### Instructions for the task
Please repeat, precisely as written, only the lines from the one containing "Task: Open the 瑞香園大廈 listing photo" through the last line of the records below, pictures omitted.

Pixel coordinate grounding data:
□ □ □ □

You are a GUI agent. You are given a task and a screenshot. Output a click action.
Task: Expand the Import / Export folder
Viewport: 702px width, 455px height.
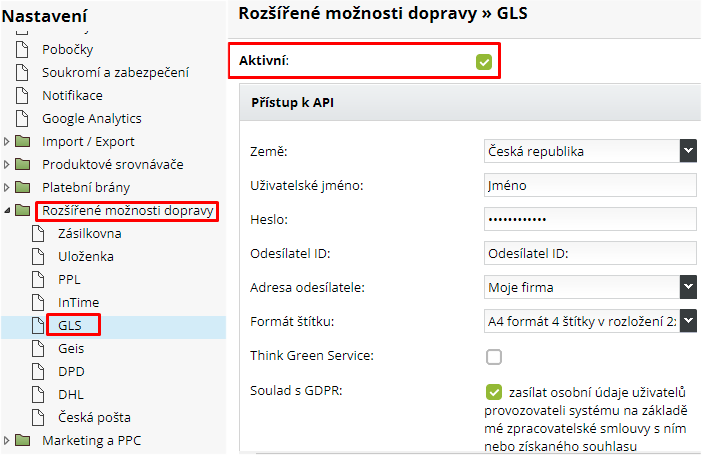coord(8,141)
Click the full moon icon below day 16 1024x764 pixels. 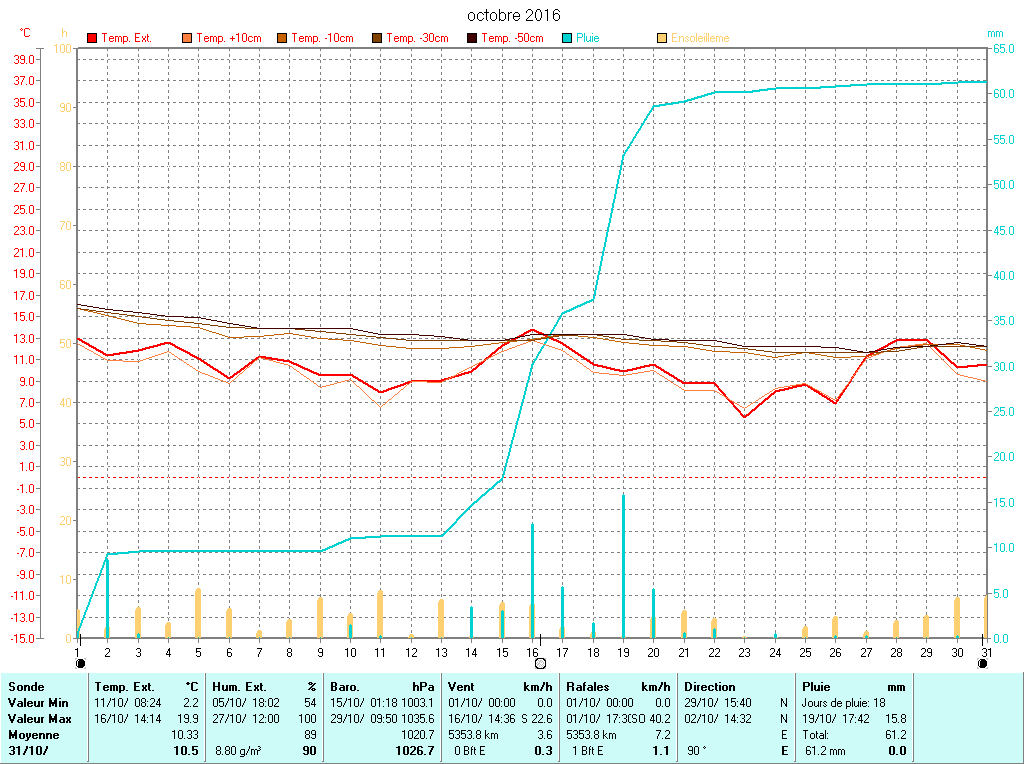540,663
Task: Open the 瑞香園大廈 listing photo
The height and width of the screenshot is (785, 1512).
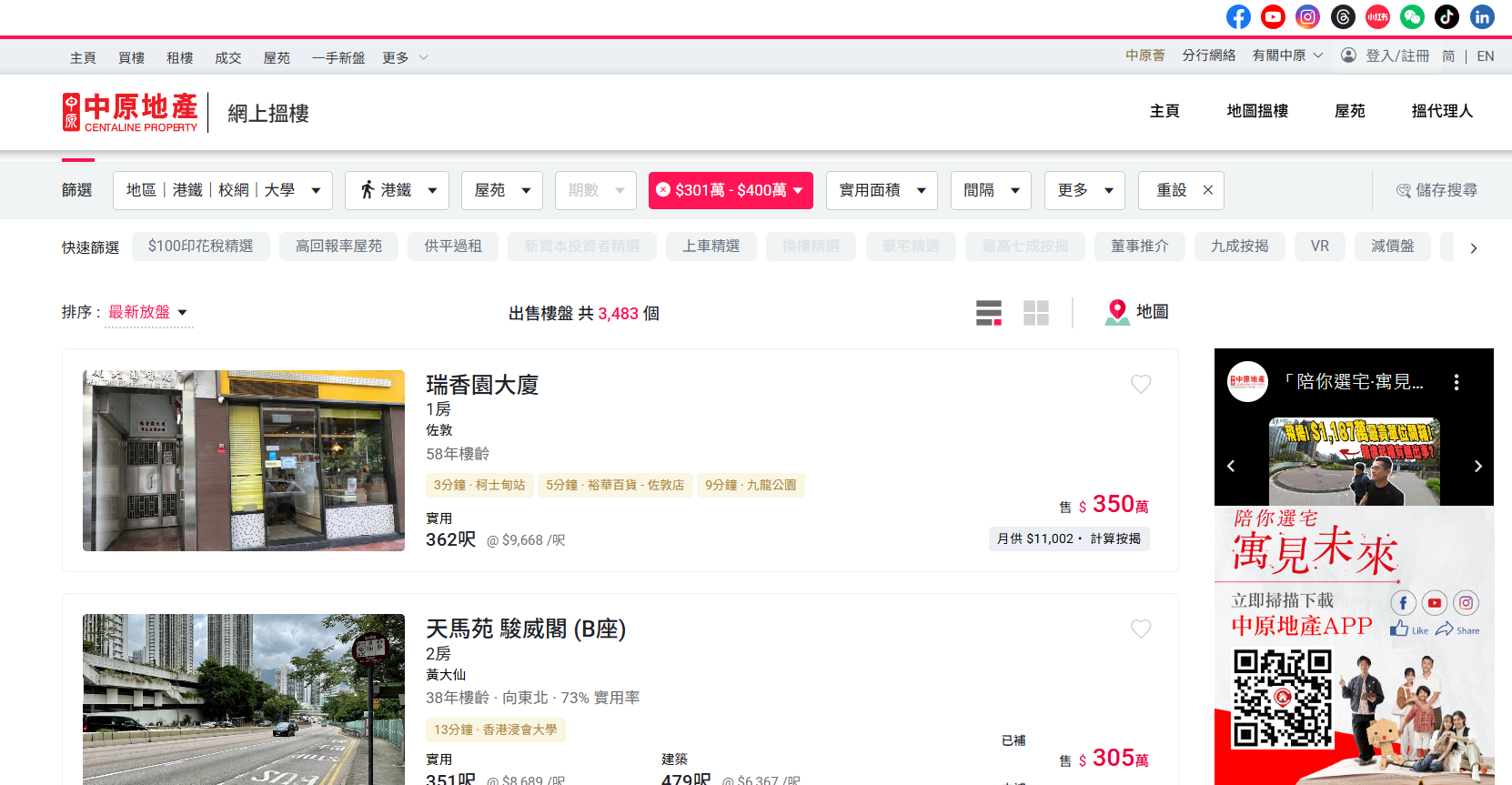Action: (244, 460)
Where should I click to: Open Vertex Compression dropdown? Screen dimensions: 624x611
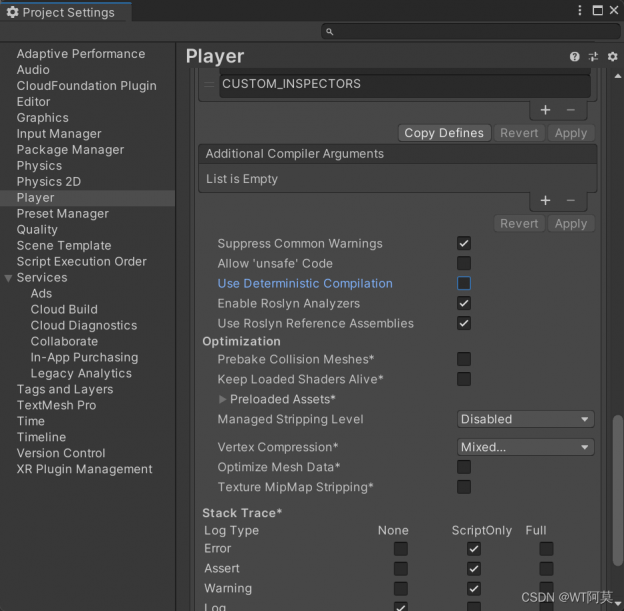point(525,447)
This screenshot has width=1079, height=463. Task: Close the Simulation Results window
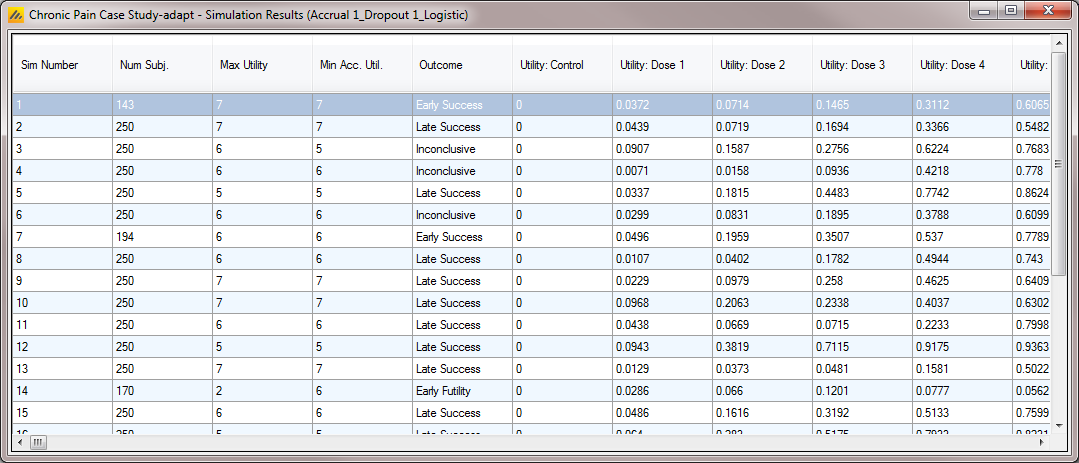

□ □ □ □

### Output for this exercise
Task: Open the 瑞香園大廈 listing photo
The height and width of the screenshot is (785, 1512).
Action: (244, 460)
Where should I click to: Open Vertex Compression dropdown? Screen dimensions: 624x611
point(525,447)
This screenshot has width=1079, height=463. Task: Close the Simulation Results window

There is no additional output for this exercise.